__Given passage__.
::::::::

The remainder of this paper is organized as follows. We concisely desctibe bilinear maps and provide some significant definitions in Sect. 2. Section 3 provides the proposed authentication scheme. In Sect. 4, we analyze our scheme from different security perspectives such as correctness, formal proof using the BAN logic, validation of authentication method using AVISPA, and protection against different attacks. In Sect. 5, we compare our scheme with other related schemes in terms of performance and security. Finally, Sect. 6 concludes the paper and explores possible avenues for future research.

2 Preliminaries

In this section, we briefly discuss the significant concepts within bilinear pairing and the computational problems required for understanding our scheme as follows.

Let \({\mathbb{G}}_{1}\) be a cyclic additive group of the large prime order \(q\) and the generator \(P\), and \({\mathbb{G}}_{2}\) be a cyclic multiplicative group with the same prime order \(q\). Therefore, a bilinear pairing is a map \(\hat{e}:{\mathbb{G}}_{1} \times {\mathbb{G}}_{1} \to {\mathbb{G}}_{2}\) that satisfies the following three properties:

1. 1.

   Bilinear: if \(\forall P,Q \in {\mathbb{G}}_{1}\) and \(a,b \in {\mathbb{Z}}_{q}^{ *}\) in a map \(\hat{e}:{\mathbb{G}}_{1} \times {\mathbb{G}}_{1} \to {\mathbb{G}}_{2} ,\) and we have \(\hat{e}\left( {aP,bQ} \right) = \hat{e}\left( {bP,aQ} \right) = \hat{e}\left( {abP,Q} \right) = \hat{e}\left( {P,Q} \right)^{ab}\), then we say this map is bilinear.

2. 2.

   Non-degenerate: For all \(P\), where \(P\) is not a generator, \(\exists {\text{Q }} \in {\mathbb{G}}_{1}\) such that \(\hat{e}\left( {P,Q} \right) \ne 1\).

3. 3.

   Computable: \(\forall P,Q \in {\mathbb{G}}_{1}\), a polynomial time algorithm exists to compute \(\hat{e}\left( {P,Q} \right)\).

More detailed information on bilinear maps and their applications can be found in [3]. With the above assumptions, we have the following definition of the computational problems:

• Discrete Logarithm Problem (DLP): Having knowledge of the two elements \(P,Q \in {\mathbb{G}}_{1}\), find an integer \(a \in {\mathbb{Z}}_{q}^{ *}\), so that \(Q = aP\).

• Computational Diffie-Hellman problem (CDHP): Having knowledge of \(P,aP,bP \in {\mathbb{G}}_{1}\), for \(a,b \in {\mathbb{Z}}_{q}^{*}\), find the element \(abP.\)

::::::::

__Objective A__. According to the paper excerpt, what logic is used for the formal proof of the scheme in Sect. 4?

__Records shown__.
::::::::

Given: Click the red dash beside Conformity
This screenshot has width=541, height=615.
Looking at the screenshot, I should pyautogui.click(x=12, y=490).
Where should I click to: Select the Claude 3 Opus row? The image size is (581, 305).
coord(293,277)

::::::::

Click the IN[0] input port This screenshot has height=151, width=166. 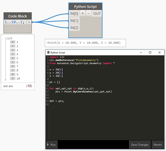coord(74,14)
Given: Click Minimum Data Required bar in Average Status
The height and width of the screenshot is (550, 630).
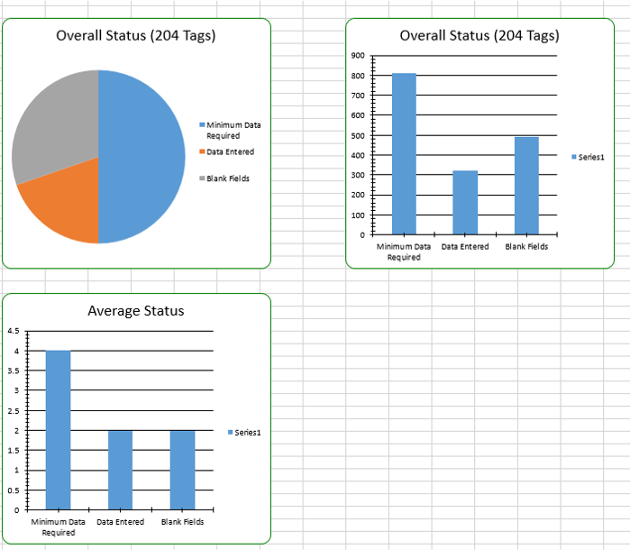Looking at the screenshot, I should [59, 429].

::::::::

__Objective B__. Among the rows, begin at the line that has "Given: Click the red dash beside Conformity" and stop after the line that has "coord(293,277)". Reproduce those lines with "red dash" replaced by "gray dash", leaving everything else unchanged.

__Task result A__. The BAN logic.

__Task result B__.
Given: Click the gray dash beside Conformity
This screenshot has width=541, height=615.
Looking at the screenshot, I should pyautogui.click(x=12, y=490).
Where should I click to: Select the Claude 3 Opus row? The image size is (581, 305).
coord(293,277)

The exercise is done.